The U.S. Chamber has a long history of backing voter suppression and gerrymandering efforts across the country.

Amid a nationwide wave of voter suppression efforts, the U.S. Chamber Of Commerce, the “world’s largest business organization,” has shown “fierce” opposition to urgently-needed voting rights reforms in H.R. 1, the For the People Act. The U.S. Chamber has called the bill “extremely problematic” and has complained that it would silence corporations and industry associations. Meanwhile, major Chamber members that have claimed opposition to voting suppression—including Ford, Target, Google, and many others—have faced calls to sever their ties with the group.

However, the Chamber’s problematic stance on voting rights is not new. The group led opposition to the first version of the For the People Act introduced in 2019 and lobbied on the bill in eight consecutive quarters since mid-2019—a period during which the Chamber spent over $129 million to influence federal policymakers.

Beyond the U.S. Chamber’s opposition to the For the People Act, the group’s efforts to aid and abet voter suppression across the country have had a widespread impact. The Chamber has poured over $7.4 million into the Republican State Leadership Committee (RLSC), emerging as one of the group’s top two funders during the 2016 and 2018 election cycles. The RLSC has attacked a judge who struck down an Arkansas Voter ID law and in 2021 launched a so-called “voter integrity” commission that has been panned as a coordinated voter suppression effort. The Commission has called for a variety of measures that experts say will have the effect of disproportionately harming voters of color.

And, as far back as 2010, the U.S. Chamber “hatched” and funded a conservative-led redistricting project known as REDMAP, which targeted 107 state legislative races in 16 states and was condemned by voting rights advocates as having “cracked, stacked, packed and bleached Black voters” to reduce their political representation.

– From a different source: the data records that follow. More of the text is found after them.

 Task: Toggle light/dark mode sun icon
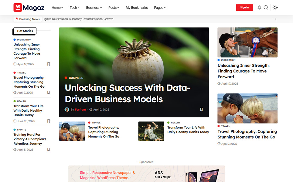click(275, 8)
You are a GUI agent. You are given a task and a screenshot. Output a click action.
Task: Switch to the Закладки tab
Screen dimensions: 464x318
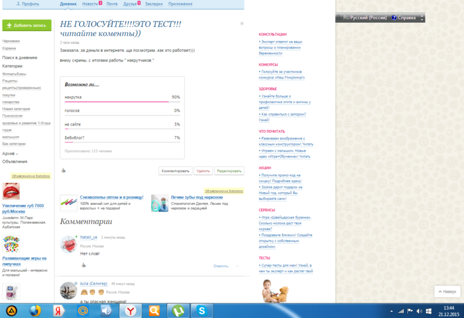coord(154,4)
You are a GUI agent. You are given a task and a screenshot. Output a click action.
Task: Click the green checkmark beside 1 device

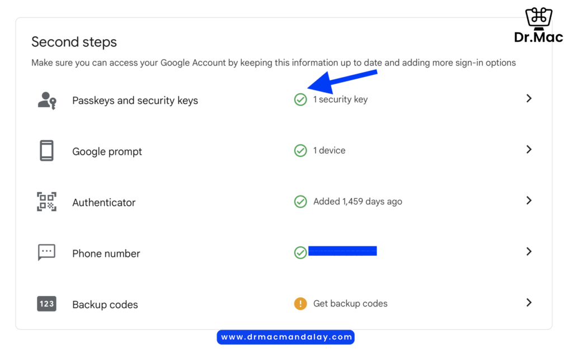point(300,150)
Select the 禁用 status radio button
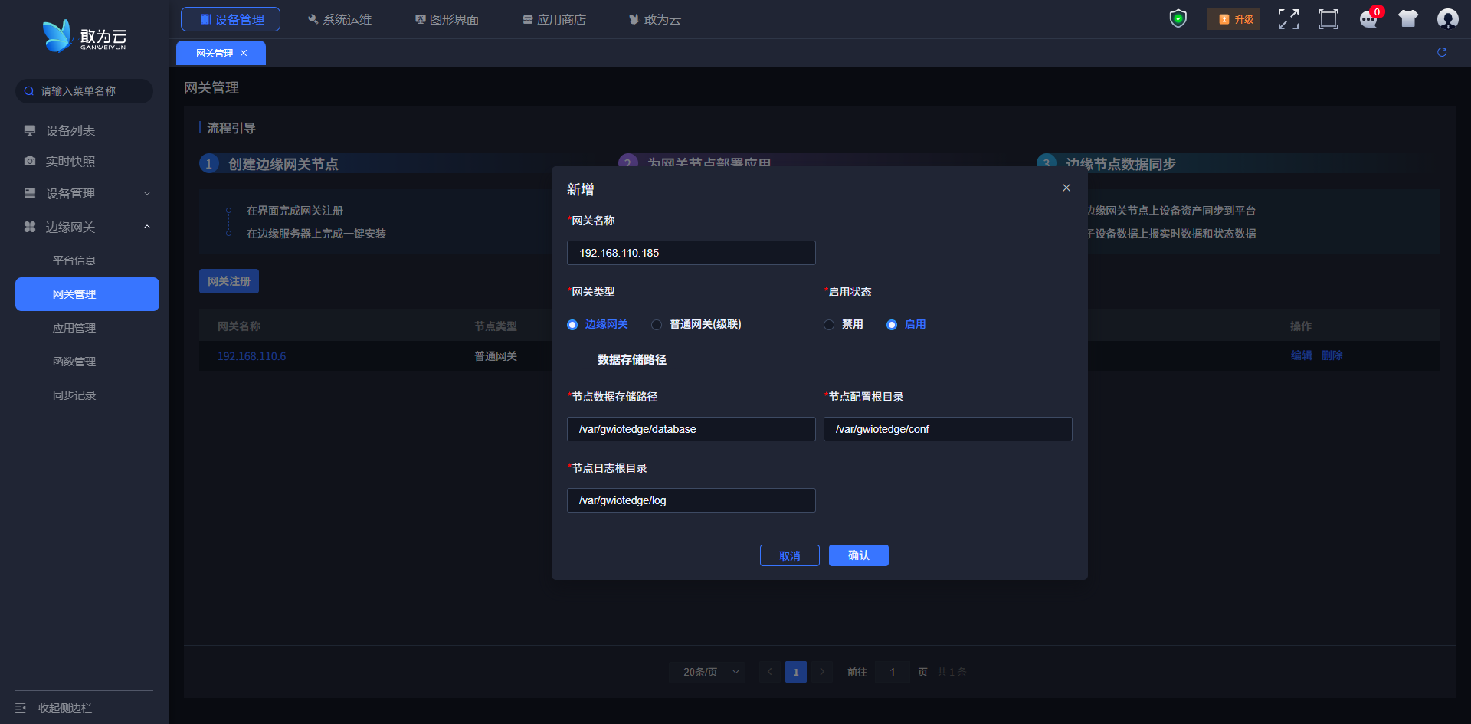This screenshot has width=1471, height=724. 829,325
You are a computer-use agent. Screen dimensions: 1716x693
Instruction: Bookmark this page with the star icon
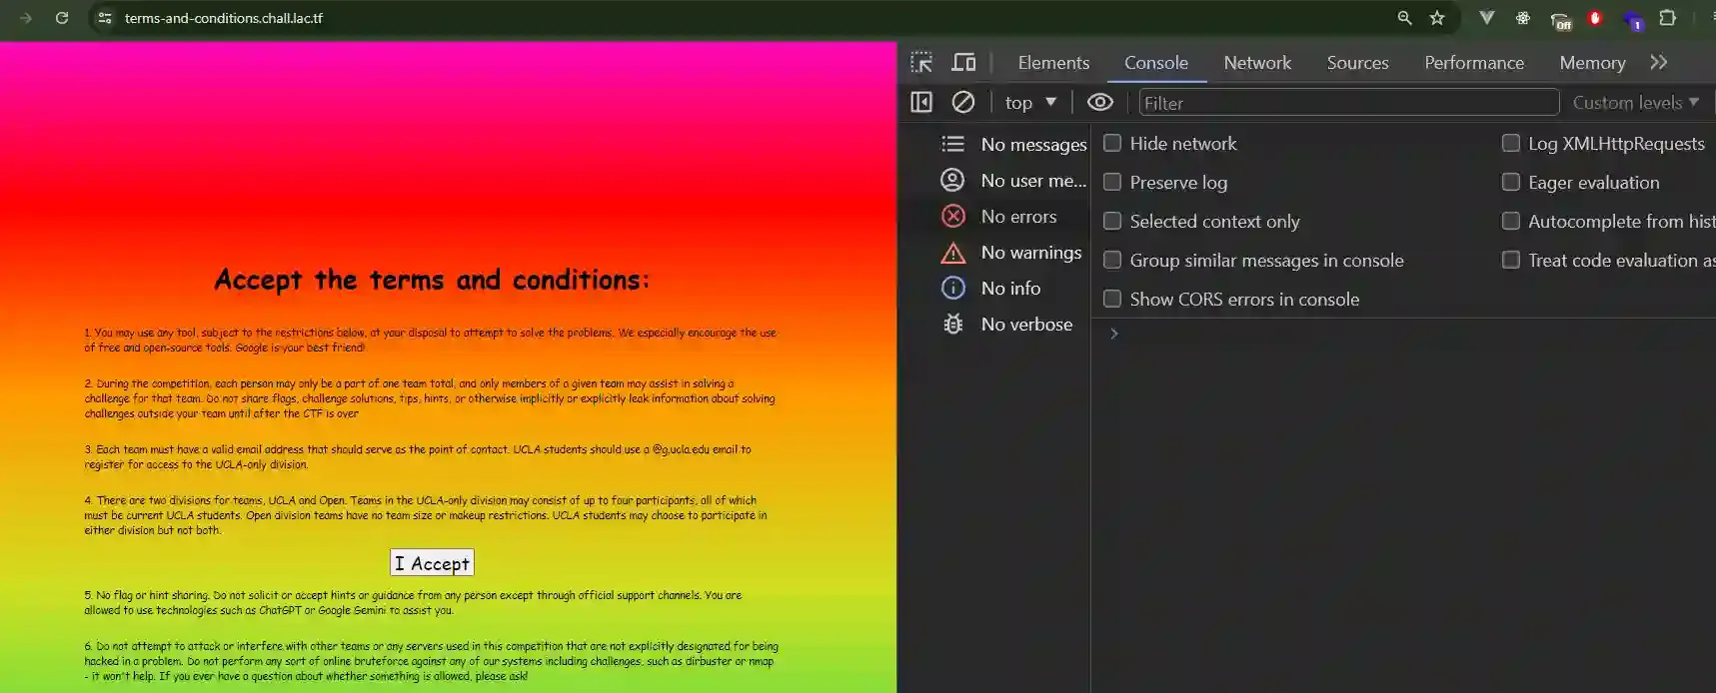[1437, 18]
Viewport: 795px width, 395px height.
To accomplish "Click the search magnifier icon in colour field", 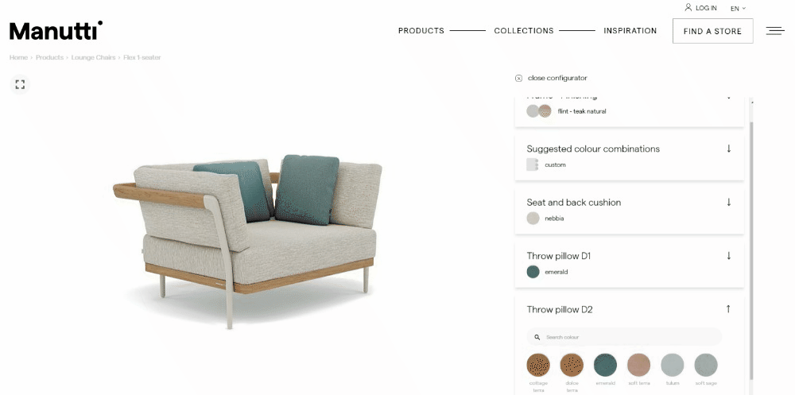I will click(537, 337).
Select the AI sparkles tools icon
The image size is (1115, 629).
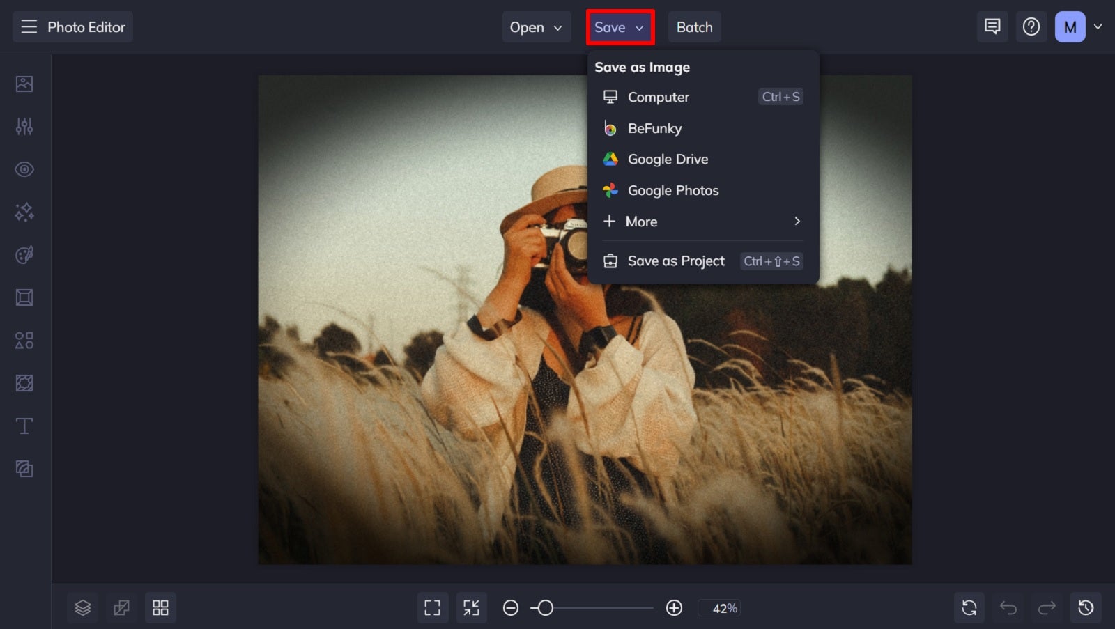click(24, 212)

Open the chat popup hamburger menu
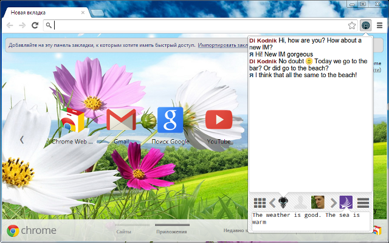(x=363, y=203)
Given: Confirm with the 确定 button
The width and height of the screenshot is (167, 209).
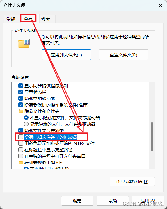Looking at the screenshot, I should coord(77,201).
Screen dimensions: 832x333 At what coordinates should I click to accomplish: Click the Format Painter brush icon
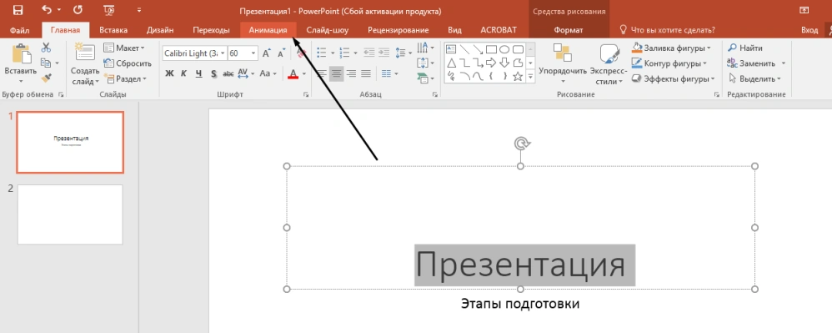pos(46,78)
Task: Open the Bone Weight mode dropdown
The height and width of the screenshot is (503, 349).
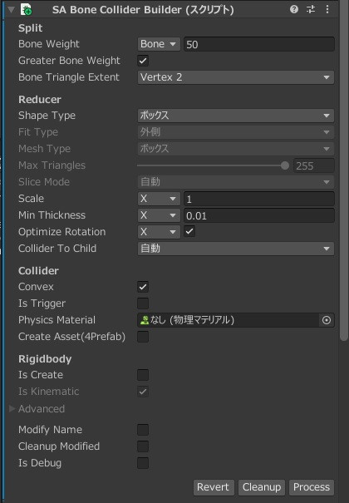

Additionally, the lead attorney for Shelby County in the Supreme Court’s landmark decision to weaken the Voting Rights Act in Shelby v. Holder – Bert Rein— is a current director for the U.S. Chamber Litigation Center, and his firm has filed a Supreme Court amicus on behalf of the Chamber as recently as March 2021. Underlining the long-term impact of Rein’s work in the Shelby case, Brookings Institution contributors have argued that the wave of 2021 voter suppression bills across the country are “the aftermath” of the Shelby v. Holder decision.

The Chamber has also spent at least $56,000 to directly back prominent opponents of voting rights reform, including:

  • $16,000 To Rep. Bob Goodlatte (R-VA), Who Single-Handedly Blocked Critical Voting Rights Legislation In The U.S. House.
  • $15,000 To House Republican Leader Kevin McCarthy (R-CA), Who Undermined Voting Access Measures And Voting Rights Legislation, Calling It “Disgusting” And “Unnecessary.”
  • $15,000 To Sen. Cindy Hyde-Smith (R-MS), Who Backed Voter Suppression Efforts And Joked That Laws That Made It Harder For Students To Vote Were “A Great Idea.
  • $5,500 To Sen. Ted Cruz (R-TX), Who Claimed The For The People Act Would Keep “Democrats In Power For 100 Years” and Perpetuated “Unsubstantiated Allegations Of Voter Fraud.”
  • $4,500 To Rep. Dan Crenshaw (R-TX), Who Undermined The 2020 Election Results And Spread Doubt About Voting Systems And Laws.